2017-04-19 Thread Domingo Alvarez Duarte

Hello !

What I understood looking at the sqlite3 sources is that an update is 
always 3 operations:


1- Read old row

2- Delete old row

3- Insert updated row

So I seems that using "insert" would be less work.

Cheers !


On 19/04/17 16:27, Simon Slavin wrote:

On 19 Apr 2017, at 7:47pm, no...@null.net wrote:


I use
triggers quite heavily as a kind of stored procedure.

Instead of basing them on views however I use real tables and AFTER
INSERT triggers whose final statement deletes the NEW row just
inserted.

I see two benefits to the use of AFTER INSERT triggers:

* Constraints are enforced so SQLite catches invalid
"procedure calls."
* Default values for columns (or "arguments") can be defined.
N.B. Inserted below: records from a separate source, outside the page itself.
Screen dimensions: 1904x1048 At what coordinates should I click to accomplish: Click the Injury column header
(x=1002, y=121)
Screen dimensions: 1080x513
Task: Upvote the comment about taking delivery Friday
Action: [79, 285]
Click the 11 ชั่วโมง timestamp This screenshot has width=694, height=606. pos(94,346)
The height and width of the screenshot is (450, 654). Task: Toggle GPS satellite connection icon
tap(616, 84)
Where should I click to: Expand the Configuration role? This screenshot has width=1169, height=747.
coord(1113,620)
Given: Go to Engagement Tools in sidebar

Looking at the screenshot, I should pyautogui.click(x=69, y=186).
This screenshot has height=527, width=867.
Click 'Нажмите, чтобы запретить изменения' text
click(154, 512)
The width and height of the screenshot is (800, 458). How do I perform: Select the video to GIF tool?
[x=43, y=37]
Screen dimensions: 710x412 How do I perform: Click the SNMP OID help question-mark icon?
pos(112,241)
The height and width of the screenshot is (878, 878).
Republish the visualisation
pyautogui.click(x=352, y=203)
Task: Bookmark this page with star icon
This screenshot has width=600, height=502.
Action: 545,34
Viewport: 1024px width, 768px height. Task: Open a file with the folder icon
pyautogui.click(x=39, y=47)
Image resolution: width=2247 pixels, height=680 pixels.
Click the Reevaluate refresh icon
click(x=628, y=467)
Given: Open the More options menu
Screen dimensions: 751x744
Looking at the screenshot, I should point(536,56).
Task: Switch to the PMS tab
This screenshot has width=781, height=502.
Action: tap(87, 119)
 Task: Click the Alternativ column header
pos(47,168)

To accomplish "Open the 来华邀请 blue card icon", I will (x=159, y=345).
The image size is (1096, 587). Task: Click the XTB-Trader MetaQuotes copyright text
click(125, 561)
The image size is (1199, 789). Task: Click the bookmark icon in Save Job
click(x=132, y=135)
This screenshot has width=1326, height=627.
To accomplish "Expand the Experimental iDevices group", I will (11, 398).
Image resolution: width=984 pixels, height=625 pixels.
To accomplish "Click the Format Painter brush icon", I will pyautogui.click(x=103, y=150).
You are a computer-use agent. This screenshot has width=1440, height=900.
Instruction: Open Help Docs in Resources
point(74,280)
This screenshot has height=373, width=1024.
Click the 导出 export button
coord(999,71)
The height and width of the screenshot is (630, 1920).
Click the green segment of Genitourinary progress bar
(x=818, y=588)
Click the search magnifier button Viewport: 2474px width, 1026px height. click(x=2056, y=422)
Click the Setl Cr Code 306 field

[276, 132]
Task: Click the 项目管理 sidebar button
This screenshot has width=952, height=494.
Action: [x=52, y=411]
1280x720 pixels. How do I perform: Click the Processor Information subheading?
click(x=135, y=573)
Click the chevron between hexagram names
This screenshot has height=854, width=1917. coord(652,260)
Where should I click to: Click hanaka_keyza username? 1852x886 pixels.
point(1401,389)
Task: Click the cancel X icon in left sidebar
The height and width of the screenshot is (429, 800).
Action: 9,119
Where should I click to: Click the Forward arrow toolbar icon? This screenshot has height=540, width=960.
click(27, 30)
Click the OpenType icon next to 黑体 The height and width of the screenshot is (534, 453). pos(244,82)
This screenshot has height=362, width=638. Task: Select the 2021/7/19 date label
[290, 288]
This
is very useful if you want to use the incoming value in multiple
statements - you don't have to hardcode a bunch of
COALESCE(NEW.col, $DEFAULT) values everywhere.

Had you considered doing UPDATE instead of INSERT ?  Leave one row in the table 
and issue an UPDATE command when you want to trigger a trigger.  If the column 
you’re changing isn’t indexed it’s a little faster.  And just like INSERT you 
can use the value you set, using CASE … END, to set what you want to happen.

Simon.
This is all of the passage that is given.